__Exercise details__.
Look through the entries and report how many lines include the word "entry". Give the number alone.

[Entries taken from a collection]
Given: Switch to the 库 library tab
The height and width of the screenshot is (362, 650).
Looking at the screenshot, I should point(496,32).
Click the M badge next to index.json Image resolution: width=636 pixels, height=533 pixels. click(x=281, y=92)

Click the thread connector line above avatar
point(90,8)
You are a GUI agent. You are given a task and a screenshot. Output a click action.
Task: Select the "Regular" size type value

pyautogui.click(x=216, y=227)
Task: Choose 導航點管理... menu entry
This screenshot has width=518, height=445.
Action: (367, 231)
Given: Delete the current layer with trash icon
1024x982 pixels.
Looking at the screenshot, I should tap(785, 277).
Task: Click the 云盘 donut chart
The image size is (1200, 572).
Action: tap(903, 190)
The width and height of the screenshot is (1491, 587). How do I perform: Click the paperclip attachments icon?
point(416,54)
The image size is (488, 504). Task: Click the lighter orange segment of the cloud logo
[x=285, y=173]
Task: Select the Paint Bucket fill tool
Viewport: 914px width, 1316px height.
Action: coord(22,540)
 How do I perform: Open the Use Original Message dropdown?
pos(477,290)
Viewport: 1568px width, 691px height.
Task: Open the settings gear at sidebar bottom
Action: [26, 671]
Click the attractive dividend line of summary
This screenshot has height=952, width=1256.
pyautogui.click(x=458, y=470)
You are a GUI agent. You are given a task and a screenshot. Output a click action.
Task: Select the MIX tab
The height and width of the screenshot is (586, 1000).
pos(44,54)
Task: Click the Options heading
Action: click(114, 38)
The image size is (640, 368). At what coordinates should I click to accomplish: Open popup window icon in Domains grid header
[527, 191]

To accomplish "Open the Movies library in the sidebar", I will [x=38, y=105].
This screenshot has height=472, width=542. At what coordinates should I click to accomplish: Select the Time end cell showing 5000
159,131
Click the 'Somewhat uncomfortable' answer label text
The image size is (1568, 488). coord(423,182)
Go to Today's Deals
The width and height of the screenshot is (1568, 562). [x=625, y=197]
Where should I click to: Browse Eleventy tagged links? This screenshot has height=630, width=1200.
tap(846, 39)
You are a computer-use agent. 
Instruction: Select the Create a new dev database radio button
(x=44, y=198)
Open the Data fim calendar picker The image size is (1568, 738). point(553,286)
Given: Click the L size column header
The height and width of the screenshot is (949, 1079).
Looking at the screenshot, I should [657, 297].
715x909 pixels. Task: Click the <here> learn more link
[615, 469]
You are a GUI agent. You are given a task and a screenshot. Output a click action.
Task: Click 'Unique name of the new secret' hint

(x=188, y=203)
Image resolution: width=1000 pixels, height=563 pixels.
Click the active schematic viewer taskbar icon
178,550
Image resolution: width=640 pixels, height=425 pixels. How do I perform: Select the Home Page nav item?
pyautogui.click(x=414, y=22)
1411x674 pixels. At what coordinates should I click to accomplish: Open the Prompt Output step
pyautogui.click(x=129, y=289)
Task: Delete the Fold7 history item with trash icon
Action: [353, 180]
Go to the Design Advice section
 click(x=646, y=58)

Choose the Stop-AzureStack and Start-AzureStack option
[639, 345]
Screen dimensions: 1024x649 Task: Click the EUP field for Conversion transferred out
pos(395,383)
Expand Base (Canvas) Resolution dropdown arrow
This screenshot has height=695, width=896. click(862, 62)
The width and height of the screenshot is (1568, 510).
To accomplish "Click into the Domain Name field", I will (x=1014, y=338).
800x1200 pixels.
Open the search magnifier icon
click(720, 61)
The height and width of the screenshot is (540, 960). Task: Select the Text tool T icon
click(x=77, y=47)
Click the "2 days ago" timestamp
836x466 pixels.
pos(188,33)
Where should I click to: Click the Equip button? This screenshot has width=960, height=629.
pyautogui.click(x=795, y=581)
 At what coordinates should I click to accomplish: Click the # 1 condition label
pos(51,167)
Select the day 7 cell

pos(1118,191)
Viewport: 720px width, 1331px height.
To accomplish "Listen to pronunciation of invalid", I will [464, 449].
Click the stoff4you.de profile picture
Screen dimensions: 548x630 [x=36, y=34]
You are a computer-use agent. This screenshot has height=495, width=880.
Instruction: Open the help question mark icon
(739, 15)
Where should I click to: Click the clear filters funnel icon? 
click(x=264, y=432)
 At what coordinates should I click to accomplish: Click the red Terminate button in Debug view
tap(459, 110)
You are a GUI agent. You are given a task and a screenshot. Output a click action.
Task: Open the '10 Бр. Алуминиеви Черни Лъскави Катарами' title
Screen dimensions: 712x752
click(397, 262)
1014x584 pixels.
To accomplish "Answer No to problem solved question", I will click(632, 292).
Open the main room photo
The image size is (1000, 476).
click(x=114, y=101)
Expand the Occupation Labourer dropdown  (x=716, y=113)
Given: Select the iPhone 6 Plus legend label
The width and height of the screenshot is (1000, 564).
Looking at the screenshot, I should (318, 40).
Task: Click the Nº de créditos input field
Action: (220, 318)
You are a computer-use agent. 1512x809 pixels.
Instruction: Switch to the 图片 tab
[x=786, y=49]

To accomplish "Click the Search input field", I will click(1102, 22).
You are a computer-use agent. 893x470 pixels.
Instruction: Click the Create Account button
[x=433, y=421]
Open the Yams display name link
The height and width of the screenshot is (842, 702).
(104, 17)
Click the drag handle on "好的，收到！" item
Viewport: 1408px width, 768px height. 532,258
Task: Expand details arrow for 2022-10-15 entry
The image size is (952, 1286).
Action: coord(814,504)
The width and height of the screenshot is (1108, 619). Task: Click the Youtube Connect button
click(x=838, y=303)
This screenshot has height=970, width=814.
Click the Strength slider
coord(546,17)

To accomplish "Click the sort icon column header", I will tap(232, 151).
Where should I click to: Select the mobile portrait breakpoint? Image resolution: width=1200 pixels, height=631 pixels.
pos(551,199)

__Response to the task__.
2